Alıntı metin:
::::

Avrupa ve Yunanistan sınırındaki kriz
Yunanistan polisi ve paramiliter birlikler bir haftadan uzun süredir Türkiye sınırındaki sığınmacı ve göçmenlere gözyaşartıcı gaz ve tazyikli suyla müdahale ediyor. Türkiye'nin sınırları açmasının ardından binlerce kişi Avrupa'ya ulaşmayı umuyor. Avrupa basını, gerek Brüksel yönetiminin gerekse ulusal hükümetlerin mantıklı stratejiler geliştirmesini bekliyor.
AB'nin bu kriz için de bir planı yok
AB İçişleri Komiseri Ylva Johansson'un iki hafta önceki Malta ziyareti sırasında somut bir öneri getirememiş olması, The Times of Malta'yı endişeye sevk etmiş:
“Sığınmacıların üye devletler arasında paylaştırılmasının, 'Avrupa'nın göç ve iltica politikaları konusundaki yaklaşımın önemli bir parçası olduğunu' kabul etmesine rağmen Johansson, herhangi bir somut öneri getirmedi. Orta ve doğu Akdeniz havzasında göçü tetikleyen siyasi olayların, küresel boyutta kontrolsüzce tırmanışa geçtiği bir durumla karşı karşıyayız. Avrupa'nın harekete geçmek için yine bir planının, mekanizmasının ya da siyasi iradesinin olmaması, AB'nin dış sınırında bulunan Malta gibi bir devleti doğal olarak kaygılandırıyor.”

::::

Kayıtlı veriler:
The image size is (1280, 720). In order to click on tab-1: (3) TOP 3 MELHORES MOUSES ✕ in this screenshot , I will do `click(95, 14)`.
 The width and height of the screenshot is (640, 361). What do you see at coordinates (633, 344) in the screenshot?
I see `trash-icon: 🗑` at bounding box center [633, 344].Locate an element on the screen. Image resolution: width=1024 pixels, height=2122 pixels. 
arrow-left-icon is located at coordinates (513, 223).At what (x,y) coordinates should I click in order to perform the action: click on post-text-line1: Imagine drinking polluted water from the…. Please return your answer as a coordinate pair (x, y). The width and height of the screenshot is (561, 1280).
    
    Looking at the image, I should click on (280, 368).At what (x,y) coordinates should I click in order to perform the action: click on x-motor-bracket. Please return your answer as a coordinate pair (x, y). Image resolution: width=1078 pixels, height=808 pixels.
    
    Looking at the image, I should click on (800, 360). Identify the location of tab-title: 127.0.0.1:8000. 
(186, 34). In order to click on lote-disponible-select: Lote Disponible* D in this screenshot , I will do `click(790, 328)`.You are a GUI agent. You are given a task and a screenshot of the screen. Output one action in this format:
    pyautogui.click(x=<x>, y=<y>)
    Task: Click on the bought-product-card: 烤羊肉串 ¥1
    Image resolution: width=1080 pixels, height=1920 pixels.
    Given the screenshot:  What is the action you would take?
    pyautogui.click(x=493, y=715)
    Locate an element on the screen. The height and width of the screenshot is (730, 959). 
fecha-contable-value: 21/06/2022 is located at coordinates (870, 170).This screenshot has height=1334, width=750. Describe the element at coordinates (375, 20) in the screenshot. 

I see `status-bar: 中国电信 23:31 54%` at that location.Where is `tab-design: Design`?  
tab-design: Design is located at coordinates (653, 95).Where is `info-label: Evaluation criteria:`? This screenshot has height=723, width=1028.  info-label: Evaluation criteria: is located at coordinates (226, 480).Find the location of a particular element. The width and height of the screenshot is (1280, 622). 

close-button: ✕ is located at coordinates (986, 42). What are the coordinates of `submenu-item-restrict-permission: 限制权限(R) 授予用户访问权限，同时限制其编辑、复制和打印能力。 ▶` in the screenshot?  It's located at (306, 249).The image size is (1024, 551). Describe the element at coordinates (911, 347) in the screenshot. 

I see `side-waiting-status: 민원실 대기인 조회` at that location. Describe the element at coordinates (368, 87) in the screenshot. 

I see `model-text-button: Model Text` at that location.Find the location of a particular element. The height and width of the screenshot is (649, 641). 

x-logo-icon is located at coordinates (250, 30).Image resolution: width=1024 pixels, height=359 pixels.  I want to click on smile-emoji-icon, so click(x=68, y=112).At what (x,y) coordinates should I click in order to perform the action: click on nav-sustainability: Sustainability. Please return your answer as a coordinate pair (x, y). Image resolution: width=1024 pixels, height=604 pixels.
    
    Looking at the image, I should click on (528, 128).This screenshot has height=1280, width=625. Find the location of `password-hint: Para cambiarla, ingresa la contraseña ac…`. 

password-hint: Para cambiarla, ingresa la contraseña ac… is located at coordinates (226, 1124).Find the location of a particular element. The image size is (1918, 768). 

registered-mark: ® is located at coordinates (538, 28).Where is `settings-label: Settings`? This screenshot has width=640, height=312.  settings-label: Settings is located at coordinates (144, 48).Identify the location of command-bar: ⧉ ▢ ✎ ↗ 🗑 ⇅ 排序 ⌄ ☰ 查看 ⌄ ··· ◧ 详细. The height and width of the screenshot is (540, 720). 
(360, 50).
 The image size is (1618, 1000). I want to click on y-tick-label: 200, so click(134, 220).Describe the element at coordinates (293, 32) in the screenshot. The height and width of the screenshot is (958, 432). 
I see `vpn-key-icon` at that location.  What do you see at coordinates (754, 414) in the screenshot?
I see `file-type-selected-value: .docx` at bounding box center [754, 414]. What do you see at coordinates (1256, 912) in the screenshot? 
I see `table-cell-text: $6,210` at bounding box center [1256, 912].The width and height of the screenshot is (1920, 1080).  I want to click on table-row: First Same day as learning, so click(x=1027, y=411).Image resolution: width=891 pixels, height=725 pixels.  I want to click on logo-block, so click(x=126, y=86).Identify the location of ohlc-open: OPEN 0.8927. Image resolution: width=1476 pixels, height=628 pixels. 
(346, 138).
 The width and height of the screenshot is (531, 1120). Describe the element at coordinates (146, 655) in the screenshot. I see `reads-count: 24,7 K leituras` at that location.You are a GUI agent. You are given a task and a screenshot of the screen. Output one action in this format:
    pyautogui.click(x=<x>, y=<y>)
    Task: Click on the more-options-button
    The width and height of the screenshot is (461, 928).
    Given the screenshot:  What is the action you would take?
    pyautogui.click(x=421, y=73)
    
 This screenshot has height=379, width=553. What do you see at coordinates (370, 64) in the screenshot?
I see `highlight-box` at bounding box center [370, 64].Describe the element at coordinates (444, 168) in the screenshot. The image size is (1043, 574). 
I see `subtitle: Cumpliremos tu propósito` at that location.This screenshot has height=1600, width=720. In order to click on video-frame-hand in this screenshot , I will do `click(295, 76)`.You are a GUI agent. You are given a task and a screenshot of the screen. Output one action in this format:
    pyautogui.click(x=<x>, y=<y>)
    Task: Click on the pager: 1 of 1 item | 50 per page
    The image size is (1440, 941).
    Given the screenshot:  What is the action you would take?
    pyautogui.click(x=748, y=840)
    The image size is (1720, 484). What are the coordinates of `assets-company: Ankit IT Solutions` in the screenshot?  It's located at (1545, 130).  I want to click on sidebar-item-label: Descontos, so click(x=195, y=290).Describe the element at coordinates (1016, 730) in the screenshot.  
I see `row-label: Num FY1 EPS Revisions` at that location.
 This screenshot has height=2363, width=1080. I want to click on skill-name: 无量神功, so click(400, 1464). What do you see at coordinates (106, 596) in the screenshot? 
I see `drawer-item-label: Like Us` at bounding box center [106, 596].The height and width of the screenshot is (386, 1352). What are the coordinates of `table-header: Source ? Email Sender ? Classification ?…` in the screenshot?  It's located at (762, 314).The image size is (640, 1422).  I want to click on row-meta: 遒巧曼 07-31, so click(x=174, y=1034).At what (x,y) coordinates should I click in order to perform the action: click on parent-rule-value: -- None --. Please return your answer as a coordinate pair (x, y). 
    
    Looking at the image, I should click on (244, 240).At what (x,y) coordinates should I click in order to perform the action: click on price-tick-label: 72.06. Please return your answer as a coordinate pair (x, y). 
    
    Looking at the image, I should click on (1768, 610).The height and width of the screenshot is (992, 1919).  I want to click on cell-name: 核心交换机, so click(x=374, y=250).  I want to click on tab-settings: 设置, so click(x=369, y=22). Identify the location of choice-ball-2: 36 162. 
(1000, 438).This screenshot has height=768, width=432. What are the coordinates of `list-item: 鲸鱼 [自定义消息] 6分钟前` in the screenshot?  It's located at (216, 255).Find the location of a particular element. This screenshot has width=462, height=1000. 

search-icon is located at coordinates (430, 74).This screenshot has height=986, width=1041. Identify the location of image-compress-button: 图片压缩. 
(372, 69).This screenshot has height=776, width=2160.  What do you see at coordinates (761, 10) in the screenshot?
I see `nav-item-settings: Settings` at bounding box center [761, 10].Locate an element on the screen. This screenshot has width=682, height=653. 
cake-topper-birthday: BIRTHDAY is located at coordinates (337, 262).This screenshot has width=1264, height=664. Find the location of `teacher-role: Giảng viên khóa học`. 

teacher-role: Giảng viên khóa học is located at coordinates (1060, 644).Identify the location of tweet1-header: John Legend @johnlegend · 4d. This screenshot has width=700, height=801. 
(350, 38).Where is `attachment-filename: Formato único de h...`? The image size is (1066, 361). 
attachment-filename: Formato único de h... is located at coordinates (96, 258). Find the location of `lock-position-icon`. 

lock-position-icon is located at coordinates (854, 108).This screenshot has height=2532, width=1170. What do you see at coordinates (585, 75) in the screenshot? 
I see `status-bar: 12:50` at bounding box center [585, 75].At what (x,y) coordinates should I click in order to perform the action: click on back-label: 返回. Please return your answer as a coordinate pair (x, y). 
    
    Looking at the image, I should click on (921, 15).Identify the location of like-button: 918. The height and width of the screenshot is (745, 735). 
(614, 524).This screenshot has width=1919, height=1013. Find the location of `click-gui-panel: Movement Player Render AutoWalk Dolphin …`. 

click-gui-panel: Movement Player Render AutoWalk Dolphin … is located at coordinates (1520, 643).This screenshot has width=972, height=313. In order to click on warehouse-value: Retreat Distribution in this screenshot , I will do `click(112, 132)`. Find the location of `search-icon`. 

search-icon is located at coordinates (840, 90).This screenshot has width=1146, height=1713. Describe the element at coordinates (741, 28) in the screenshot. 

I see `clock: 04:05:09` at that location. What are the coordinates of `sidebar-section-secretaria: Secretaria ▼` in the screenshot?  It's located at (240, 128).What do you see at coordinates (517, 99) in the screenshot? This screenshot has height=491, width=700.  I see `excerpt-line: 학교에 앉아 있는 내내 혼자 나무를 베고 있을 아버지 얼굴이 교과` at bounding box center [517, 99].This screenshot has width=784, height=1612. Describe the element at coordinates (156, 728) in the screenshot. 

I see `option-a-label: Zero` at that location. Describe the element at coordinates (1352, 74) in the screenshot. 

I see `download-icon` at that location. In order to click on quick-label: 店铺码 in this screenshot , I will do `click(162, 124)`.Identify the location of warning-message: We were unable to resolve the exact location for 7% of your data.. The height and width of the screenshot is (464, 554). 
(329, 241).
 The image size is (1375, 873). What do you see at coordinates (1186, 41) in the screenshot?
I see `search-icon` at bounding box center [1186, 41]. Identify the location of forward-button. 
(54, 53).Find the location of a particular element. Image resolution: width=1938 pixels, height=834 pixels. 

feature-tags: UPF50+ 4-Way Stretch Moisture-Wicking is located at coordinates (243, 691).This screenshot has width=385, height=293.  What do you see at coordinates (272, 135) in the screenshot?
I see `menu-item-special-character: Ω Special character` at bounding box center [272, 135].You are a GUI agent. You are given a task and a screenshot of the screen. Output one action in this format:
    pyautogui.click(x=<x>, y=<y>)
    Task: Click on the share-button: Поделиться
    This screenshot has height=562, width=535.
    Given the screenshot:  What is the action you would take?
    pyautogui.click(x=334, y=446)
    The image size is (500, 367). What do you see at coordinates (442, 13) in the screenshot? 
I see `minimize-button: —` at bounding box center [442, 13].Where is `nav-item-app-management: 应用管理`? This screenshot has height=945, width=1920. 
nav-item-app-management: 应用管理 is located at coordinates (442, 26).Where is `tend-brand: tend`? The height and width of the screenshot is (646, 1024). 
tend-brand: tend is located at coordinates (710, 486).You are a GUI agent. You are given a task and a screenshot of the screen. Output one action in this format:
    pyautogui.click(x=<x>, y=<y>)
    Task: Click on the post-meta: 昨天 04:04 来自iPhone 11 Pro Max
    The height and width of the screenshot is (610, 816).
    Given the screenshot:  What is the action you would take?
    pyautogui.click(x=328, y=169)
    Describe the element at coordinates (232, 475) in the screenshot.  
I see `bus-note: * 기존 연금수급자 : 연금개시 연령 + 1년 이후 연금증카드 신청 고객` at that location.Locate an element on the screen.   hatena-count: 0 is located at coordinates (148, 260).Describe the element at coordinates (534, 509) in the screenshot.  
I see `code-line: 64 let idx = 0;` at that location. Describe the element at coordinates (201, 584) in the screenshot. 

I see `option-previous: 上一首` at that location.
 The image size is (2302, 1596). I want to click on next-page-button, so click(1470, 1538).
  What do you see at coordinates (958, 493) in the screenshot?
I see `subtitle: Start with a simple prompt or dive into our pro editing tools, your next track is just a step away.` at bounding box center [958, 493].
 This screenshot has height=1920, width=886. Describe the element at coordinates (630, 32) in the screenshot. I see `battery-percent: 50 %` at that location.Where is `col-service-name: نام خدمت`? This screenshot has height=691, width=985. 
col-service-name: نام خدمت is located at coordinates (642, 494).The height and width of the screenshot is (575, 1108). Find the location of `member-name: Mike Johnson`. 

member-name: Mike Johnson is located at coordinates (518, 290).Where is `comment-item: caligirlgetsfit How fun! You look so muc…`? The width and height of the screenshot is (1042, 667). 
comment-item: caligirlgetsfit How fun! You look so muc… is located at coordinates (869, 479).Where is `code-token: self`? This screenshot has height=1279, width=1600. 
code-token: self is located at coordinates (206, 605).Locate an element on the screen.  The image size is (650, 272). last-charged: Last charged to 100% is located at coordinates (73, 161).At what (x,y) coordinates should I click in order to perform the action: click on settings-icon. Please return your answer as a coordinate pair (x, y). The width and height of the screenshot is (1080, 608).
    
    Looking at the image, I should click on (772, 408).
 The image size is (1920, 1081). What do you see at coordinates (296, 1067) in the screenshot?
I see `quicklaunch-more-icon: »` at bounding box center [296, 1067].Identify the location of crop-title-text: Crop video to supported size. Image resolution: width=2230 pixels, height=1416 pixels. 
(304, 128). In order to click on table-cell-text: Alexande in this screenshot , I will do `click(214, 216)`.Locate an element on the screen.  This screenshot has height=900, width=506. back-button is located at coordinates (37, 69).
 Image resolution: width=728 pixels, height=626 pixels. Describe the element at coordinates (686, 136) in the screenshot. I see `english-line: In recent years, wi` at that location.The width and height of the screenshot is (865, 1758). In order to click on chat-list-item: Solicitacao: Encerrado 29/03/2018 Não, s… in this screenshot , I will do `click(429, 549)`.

::::

Görev A:
Alıntı metne göre aşağıdaki soruları yanıtlayın:
(i) Yunanistan polisi ve paramiliter birlikler Türkiye sınırındaki sığınmacı ve göçmenlere neyle müdahale ediyor?
(ii) Johansson'un Malta ziyaretinde somut bir öneri getirememesi hangi yayını endişeye sevk etmiş?
(iii) Johansson neyin "Avrupa'nın göç ve iltica politikaları konusundaki yaklaşımın önemli bir parçası" olduğunu kabul etmiş?
Görev B:
Alıntı metinde "Yunanistan polisi ve paramiliter birlikler" diye başlayan paragrafı, ana bilgilerini koruyarak madde listesi biçiminde yeniden yazın.
Kayıtlar başka bir kaynaktan alınmıştır.

Beklenen yanıt A:
(i) Gözyaşartıcı gaz ve tazyikli suyla.
(ii) The Times of Malta'yı.
(iii) Sığınmacıların üye devletler arasında paylaştırılmasının.

Beklenen yanıt B:
- Yunanistan polisi ve paramiliter birlikler, bir haftadan uzun süredir Türkiye sınırındaki sığınmacı ve göçmenlere gözyaşartıcı gaz ve tazyikli suyla müdahale ediyor.
- Türkiye sınırları açınca binlerce kişi Avrupa'ya ulaşmayı umuyor.
- Avrupa basını, hem Brüksel yönetiminden hem de ulusal hükümetlerden mantıklı stratejiler bekliyor.